P2P Indexing with Hyperbee

Hyperbee is an append-only B-Tree that can be used to build P2P databases. This walkthrough will dive into Hyperbee, showing you how to use it either as a standalone module or with Hyperspace.

If you aren't already familiar with the basics of Hypercore and Hyperspace, we recommend you first look at our Getting Started guides:

• Getting Started with Hyperspace
• Getting Started with Standalone Modules

Introduction

Hyperbee provides a key/value-store API, with methods for getting and inserting key/value pairs, atomically batching insertions, and creating sorted iterators. It uses a single Hypercore for storage, using a technique called embedded indexing.

If you're curious about the details of Hyperbee's design, our workshop called P2P Indexing and Search covers all the guts.

Much of Hyperbee's API mirrors the LevelUP interface, so if you're already comfortable with the Level ecosystem parts of this walkthrough will feel familiar.

**EXERCISE GOAL:**
Quote the Hyperbee walkthrough above in full, word for word. The records that come next are drawn from a separate source.

**EXTRACTED ENTRIES:**

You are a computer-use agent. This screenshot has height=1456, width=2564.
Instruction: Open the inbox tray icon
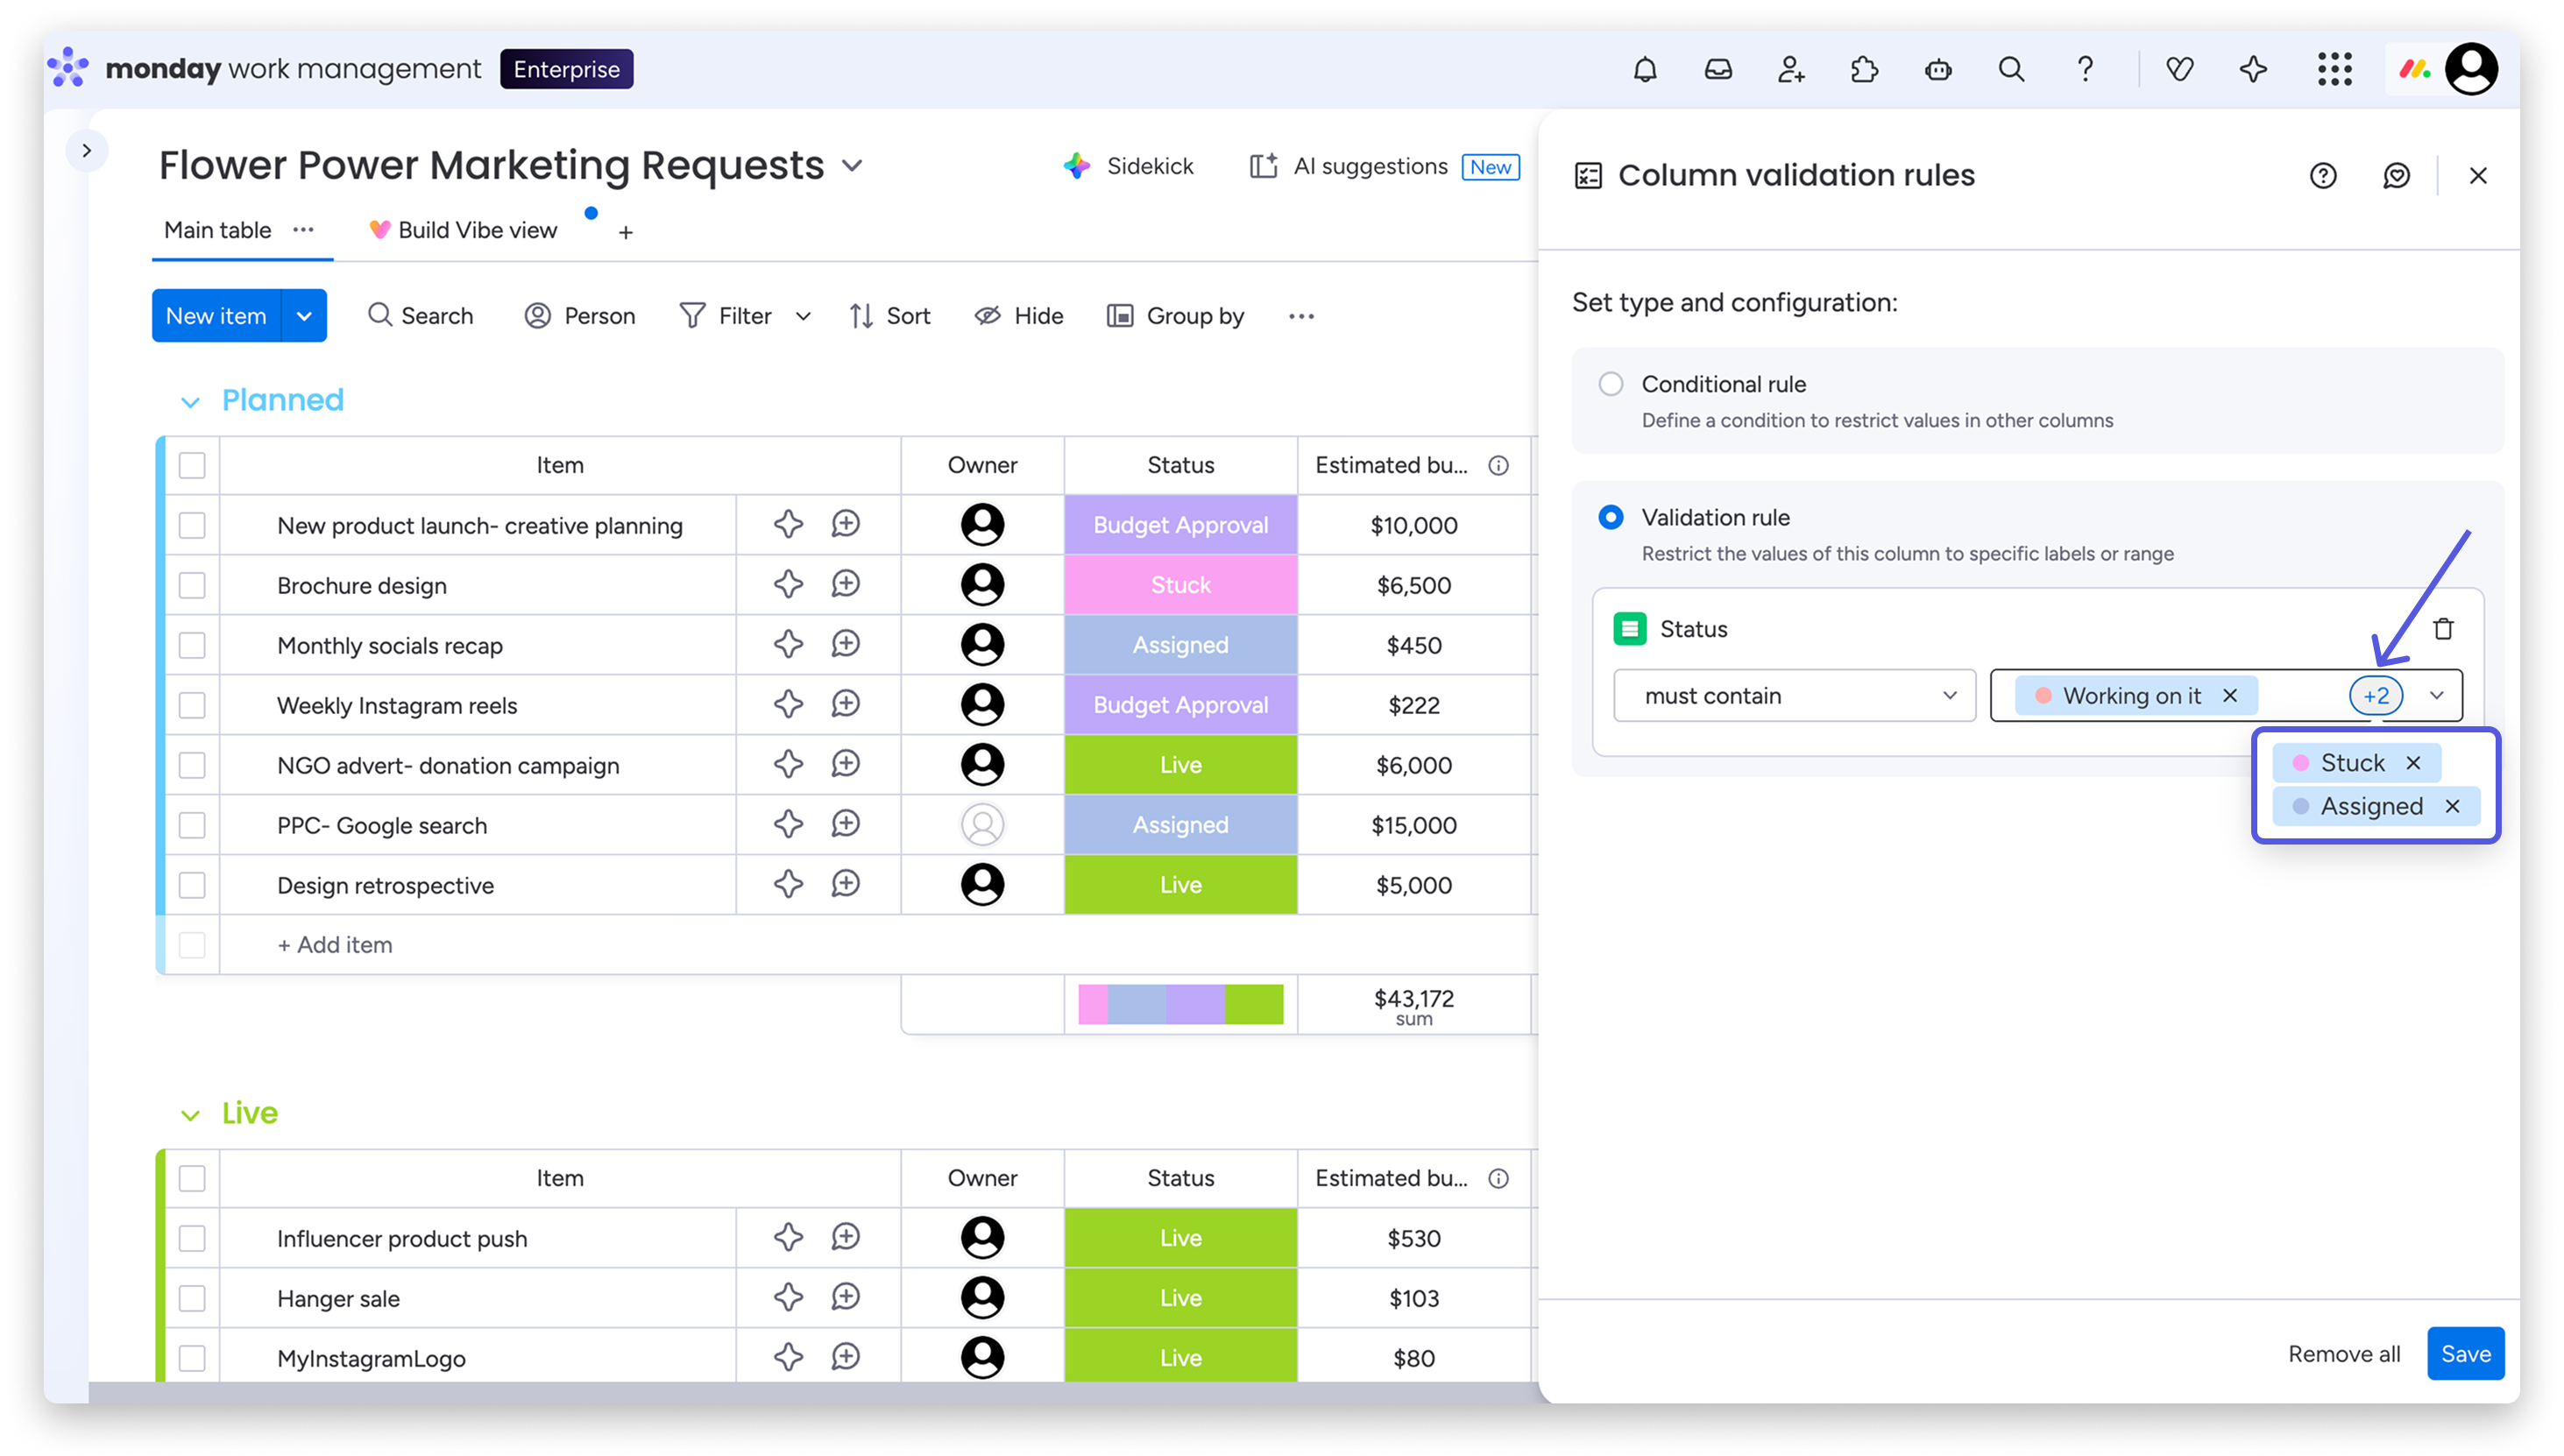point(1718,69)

* * *

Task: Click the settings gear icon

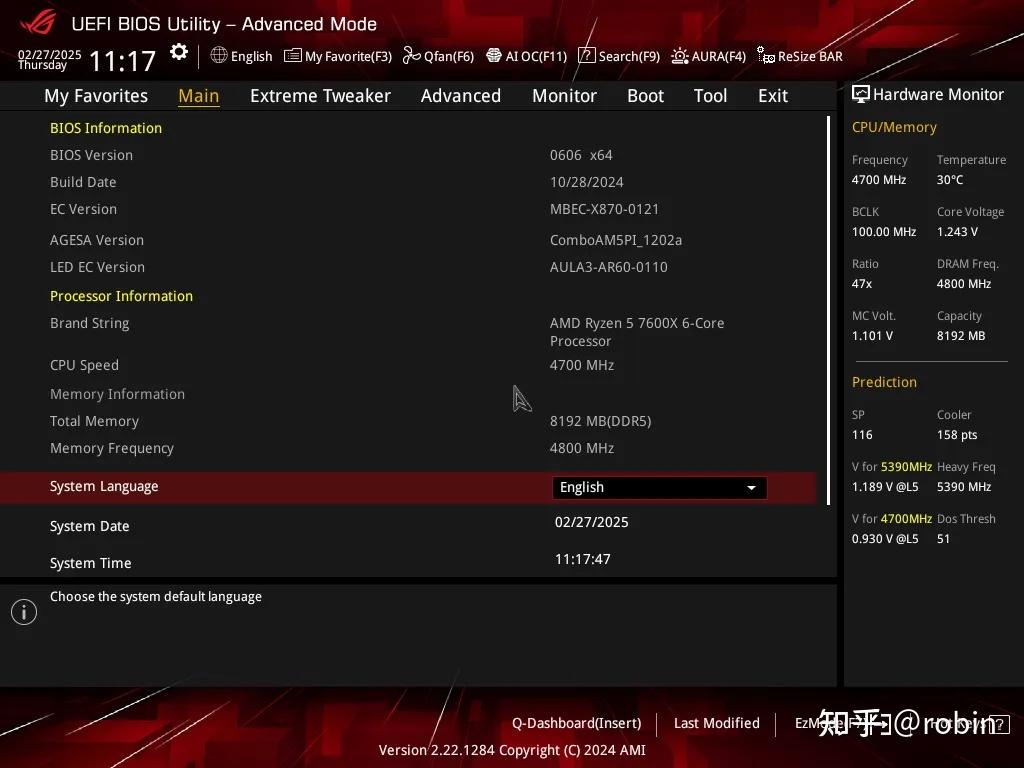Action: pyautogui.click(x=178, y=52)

**RESULT OF THE TASK:**
P2P Indexing with Hyperbee

Hyperbee is an append-only B-Tree that can be used to build P2P databases. This walkthrough will dive into Hyperbee, showing you how to use it either as a standalone module or with Hyperspace.

If you aren't already familiar with the basics of Hypercore and Hyperspace, we recommend you first look at our Getting Started guides:

• Getting Started with Hyperspace
• Getting Started with Standalone Modules

Introduction

Hyperbee provides a key/value-store API, with methods for getting and inserting key/value pairs, atomically batching insertions, and creating sorted iterators. It uses a single Hypercore for storage, using a technique called embedded indexing.

If you're curious about the details of Hyperbee's design, our workshop called P2P Indexing and Search covers all the guts.

Much of Hyperbee's API mirrors the LevelUP interface, so if you're already comfortable with the Level ecosystem parts of this walkthrough will feel familiar.